Data supplied:
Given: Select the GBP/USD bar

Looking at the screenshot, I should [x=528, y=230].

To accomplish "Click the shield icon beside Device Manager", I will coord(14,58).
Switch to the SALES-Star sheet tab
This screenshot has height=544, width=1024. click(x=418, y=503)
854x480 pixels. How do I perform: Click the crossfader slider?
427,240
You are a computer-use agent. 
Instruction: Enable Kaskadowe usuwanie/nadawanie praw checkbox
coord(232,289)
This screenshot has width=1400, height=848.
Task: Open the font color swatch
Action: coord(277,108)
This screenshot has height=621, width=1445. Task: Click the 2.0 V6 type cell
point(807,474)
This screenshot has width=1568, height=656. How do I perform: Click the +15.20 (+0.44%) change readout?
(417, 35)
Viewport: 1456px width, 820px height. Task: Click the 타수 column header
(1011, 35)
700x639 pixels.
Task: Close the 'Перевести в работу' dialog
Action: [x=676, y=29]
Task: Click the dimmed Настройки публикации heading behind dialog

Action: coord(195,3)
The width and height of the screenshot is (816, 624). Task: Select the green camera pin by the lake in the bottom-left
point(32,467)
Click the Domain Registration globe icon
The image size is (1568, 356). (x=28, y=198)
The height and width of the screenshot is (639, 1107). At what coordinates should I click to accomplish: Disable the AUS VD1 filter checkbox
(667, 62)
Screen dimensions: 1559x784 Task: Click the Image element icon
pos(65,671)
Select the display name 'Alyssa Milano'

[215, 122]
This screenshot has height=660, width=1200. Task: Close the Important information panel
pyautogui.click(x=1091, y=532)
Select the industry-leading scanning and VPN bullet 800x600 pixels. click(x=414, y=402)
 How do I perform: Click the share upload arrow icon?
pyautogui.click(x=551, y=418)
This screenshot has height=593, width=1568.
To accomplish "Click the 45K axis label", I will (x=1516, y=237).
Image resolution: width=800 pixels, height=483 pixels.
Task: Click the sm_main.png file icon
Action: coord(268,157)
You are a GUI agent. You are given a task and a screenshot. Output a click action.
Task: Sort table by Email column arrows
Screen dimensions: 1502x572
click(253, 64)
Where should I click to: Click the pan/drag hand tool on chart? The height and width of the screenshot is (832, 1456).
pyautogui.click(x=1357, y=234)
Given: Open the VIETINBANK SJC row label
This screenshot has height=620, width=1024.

Problem requirements: Scan the records above for the string "agent", then select every line that holds it.

Response to this task:
You are a computer-use agent. 
You are a GUI agent. You are given a task and a screenshot. Output a click action.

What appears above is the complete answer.